> **PROMPT 1**
In the rows starting at the one containing "This screenshot has" and ending at the last row, swap "dropdown" for "drop-down menu" and change nothing else. Leave the pictures out of your answer.

> **PASSAGE TO READ**
* * * * * * * * *

California Court of Appeals, Second District, Second Division
Aug 7, 2024
No. B331055 (Cal. Ct. App. Aug. 7, 2024)

Opinion

B331055

08-07-2024

ELLIE KAUCHER, Plaintiff and Respondent, v. REMEDY LAW GROUP, LLP, et al., Defendants and Appellants.

Yee & Associates, Steven R. Yee and Karlfeldt Su for Defendants and Appellants. Browning | Hocker and Robert N. Hocker for Plaintiff and Respondent.


NOT TO BE PUBLISHED

Appeal from a judgment of the Superior Court of Los Angeles County, No. 21STCV27319 Daniel S. Murphy, Judge. Affirmed.

Yee & Associates, Steven R. Yee and Karlfeldt Su for Defendants and Appellants.

Browning | Hocker and Robert N. Hocker for Plaintiff and Respondent.

LUI, P. J.

Remedy Law Group, Andranik Tsarukyan, and Armen Zenjiryan (Remedy) are being sued by plaintiff Ellie Kaucher for malpractice, fraud, and breach of fiduciary duty. Remedy moved to disqualify opposing counsel Robert Hocker. Citing rule 3.7 of the Rules of Professional Conduct (rule 3.7), Remedy said it intends to call Hocker as a witness at trial.

Rule 3.7(a) reads: "A lawyer shall not act as an advocate in a trial in which the lawyer is likely to be a witness unless: [¶] (1) the lawyer's testimony relates to an uncontested issue or matter; [¶] (2) the lawyer's testimony relates to the nature and value of legal services rendered in the case; or [¶] (3) the lawyer has obtained informed written consent from the client."

The trial court did not abuse its discretion by denying Remedy's motion to disqualify opposing counsel. Kaucher consented to have Hocker as her advocate, even if he testifies at trial. (Rule 3.7(a)(3).) Her decision must be honored because there is no showing of detriment to Remedy or potential injury to the integrity of the judicial process. Remedy did not show that Hocker's testimony is genuinely needed. We affirm.

FACTS AND PROCEDURAL HISTORY

Allegations in Kaucher's Complaint

Kaucher was a provost at Phillips Graduate University (PGU). In 2017, she was terminated in retaliation for disclosing an illegal scheme to PGU's directors. PGU also retaliated against two coworkers who supported Kaucher. Kaucher hired counsel to sue PGU for wrongful termination.

Though Kaucher was represented by counsel, Remedy solicited her to use its services. When she questioned its plan to represent her and her coworkers concurrently, Remedy denied any conflict of interest. Kaucher fired her attorney and hired Remedy in 2018.

Remedy received a copy of PGU's insurance policy, which had a $1 million liability limit. It was a "depleting" or "burning limits" policy. Remedy knew or should have known the importance of making a policy limits demand for Kaucher as soon as possible, given the nature of the insurance and PGU's financial difficulties.

* * * * * * * * *

> **MATERIALS PROVIDED**
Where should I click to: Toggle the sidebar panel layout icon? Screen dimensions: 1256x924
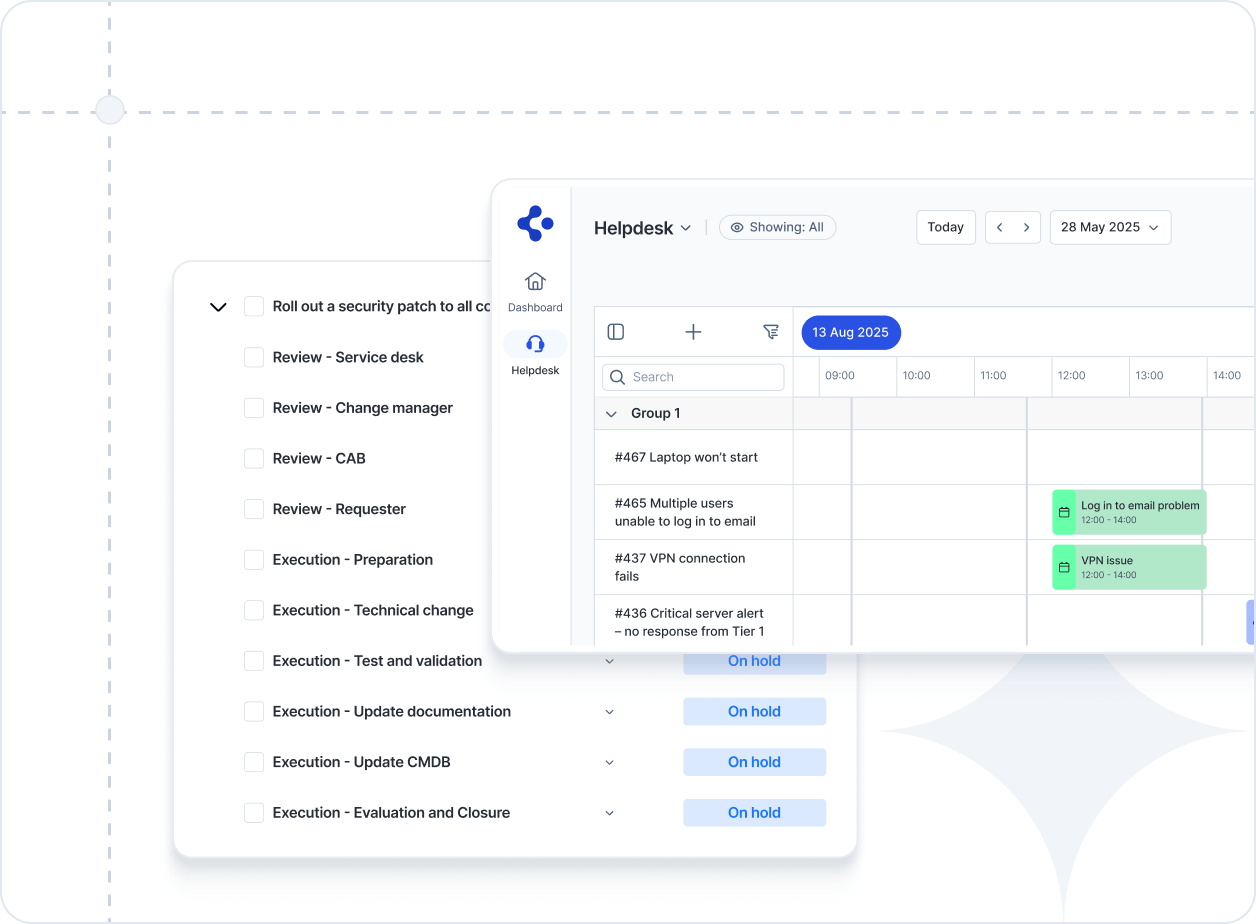click(x=616, y=332)
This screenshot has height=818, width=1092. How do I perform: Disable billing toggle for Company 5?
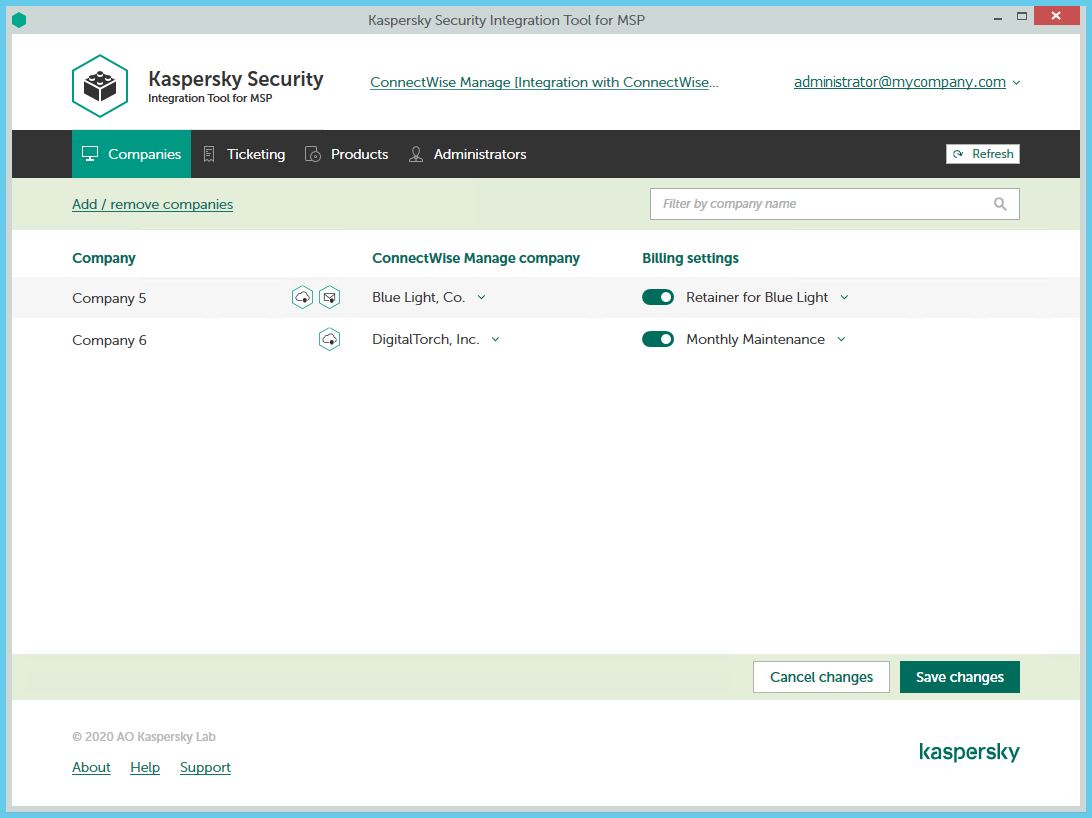[658, 297]
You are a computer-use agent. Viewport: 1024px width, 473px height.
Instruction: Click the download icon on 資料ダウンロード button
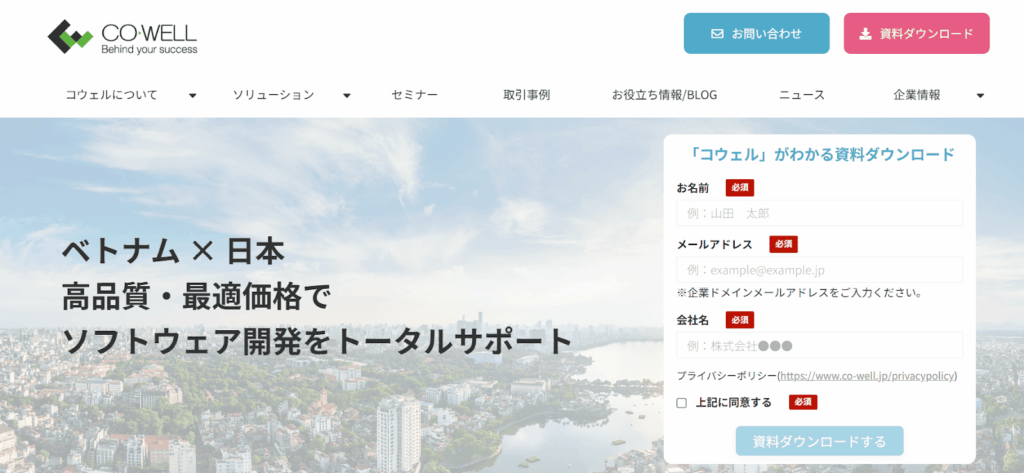(x=865, y=34)
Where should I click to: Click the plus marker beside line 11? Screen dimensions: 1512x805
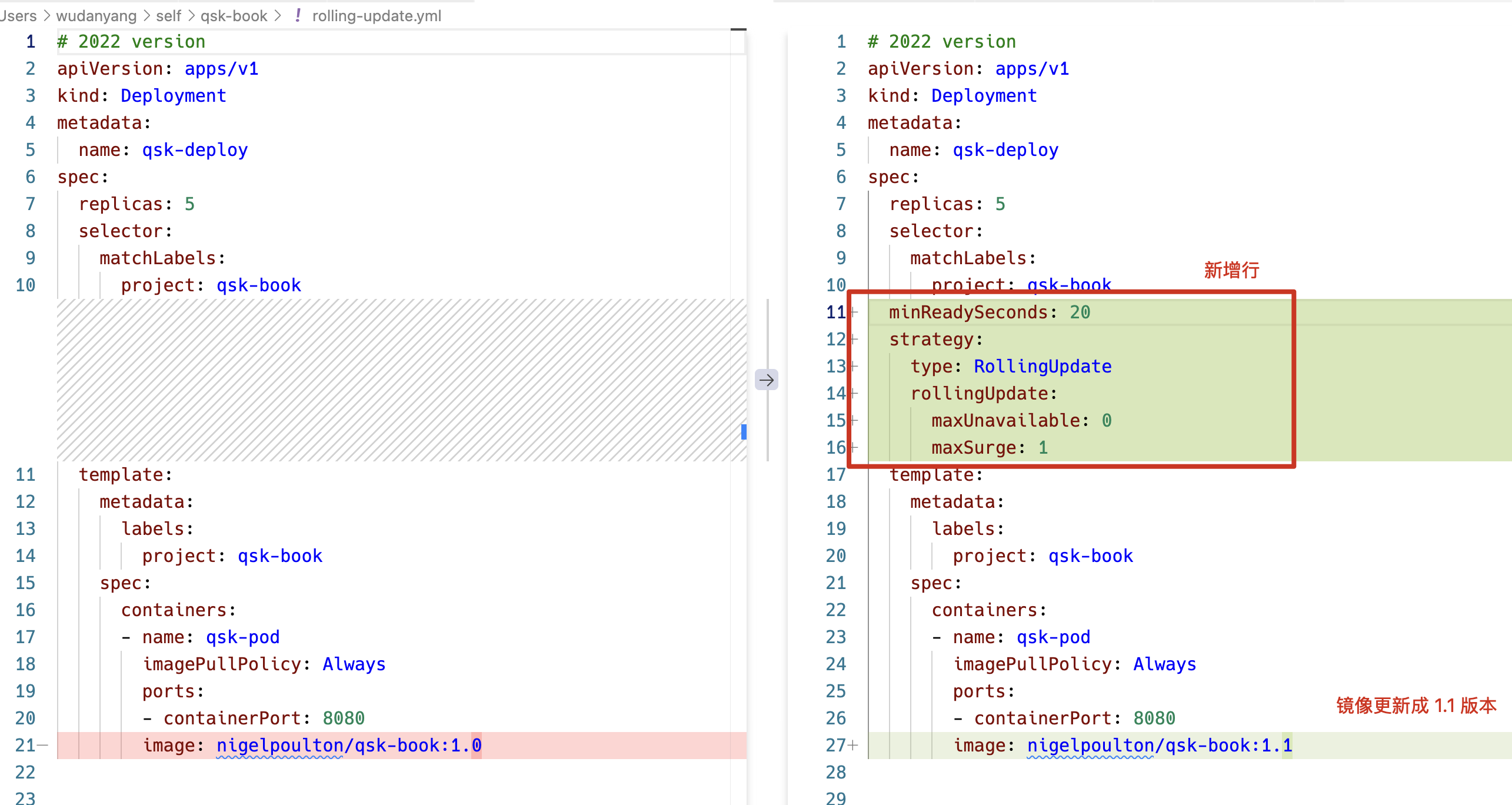pyautogui.click(x=854, y=312)
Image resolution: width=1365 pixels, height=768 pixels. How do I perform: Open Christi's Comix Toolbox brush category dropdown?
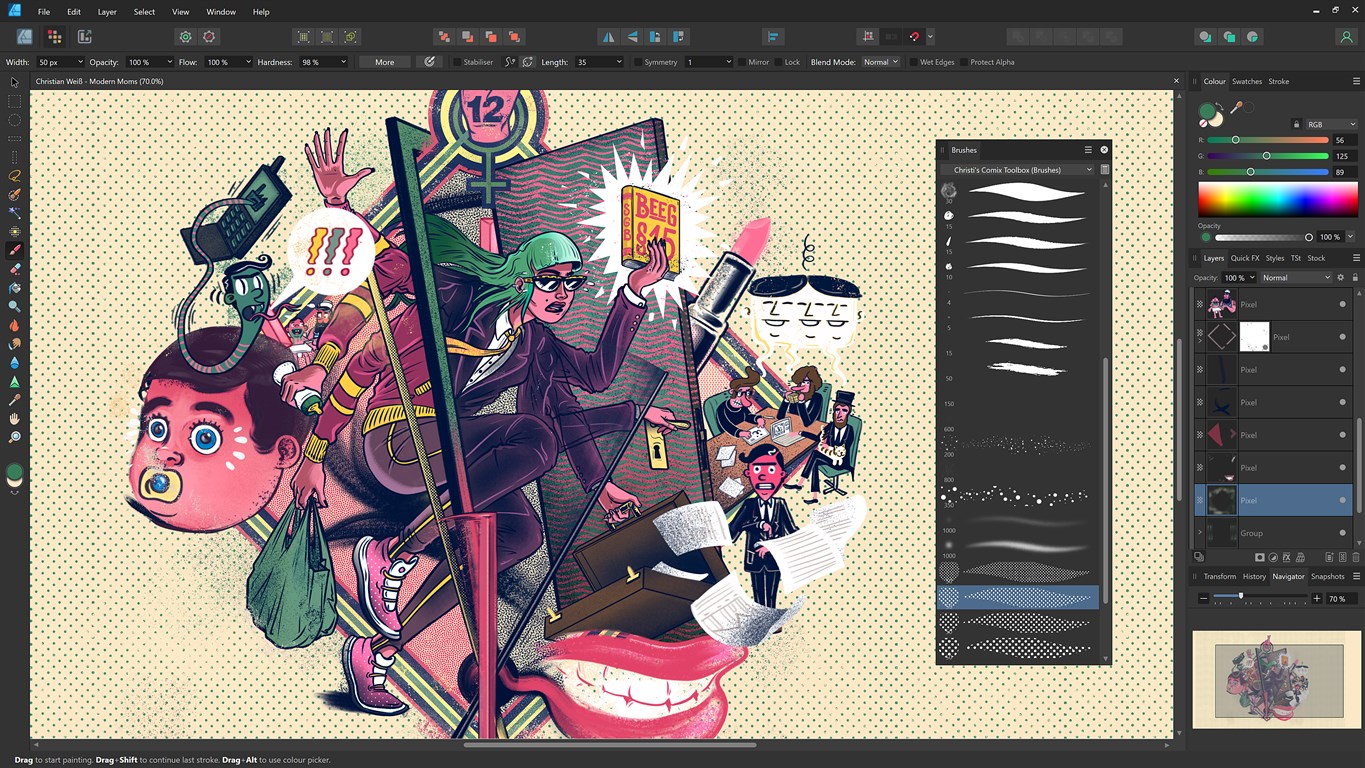click(1020, 170)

* * * * * * * * *

> **PROMPT 2**
Quote the appellate opinion word for word, starting at "Though Kaucher was" and ending at "PGU's financial difficulties.".

> **WRITTEN RESPONSE 1**
This screenshot has height=818, width=1092. How do I perform: Disable billing toggle for Company 5?
[658, 297]
You are a computer-use agent. Viewport: 1024px width, 473px height.
Instruction: Click the download icon on 資料ダウンロード button
(x=865, y=34)
Where should I click to: Click the plus marker beside line 11? Screen dimensions: 1512x805
pyautogui.click(x=854, y=312)
Image resolution: width=1365 pixels, height=768 pixels. How do I perform: Open Christi's Comix Toolbox brush category drop-down menu?
click(1020, 170)

> **WRITTEN RESPONSE 2**
Though Kaucher was represented by counsel, Remedy solicited her to use its services. When she questioned its plan to represent her and her coworkers concurrently, Remedy denied any conflict of interest. Kaucher fired her attorney and hired Remedy in 2018.

Remedy received a copy of PGU's insurance policy, which had a $1 million liability limit. It was a "depleting" or "burning limits" policy. Remedy knew or should have known the importance of making a policy limits demand for Kaucher as soon as possible, given the nature of the insurance and PGU's financial difficulties.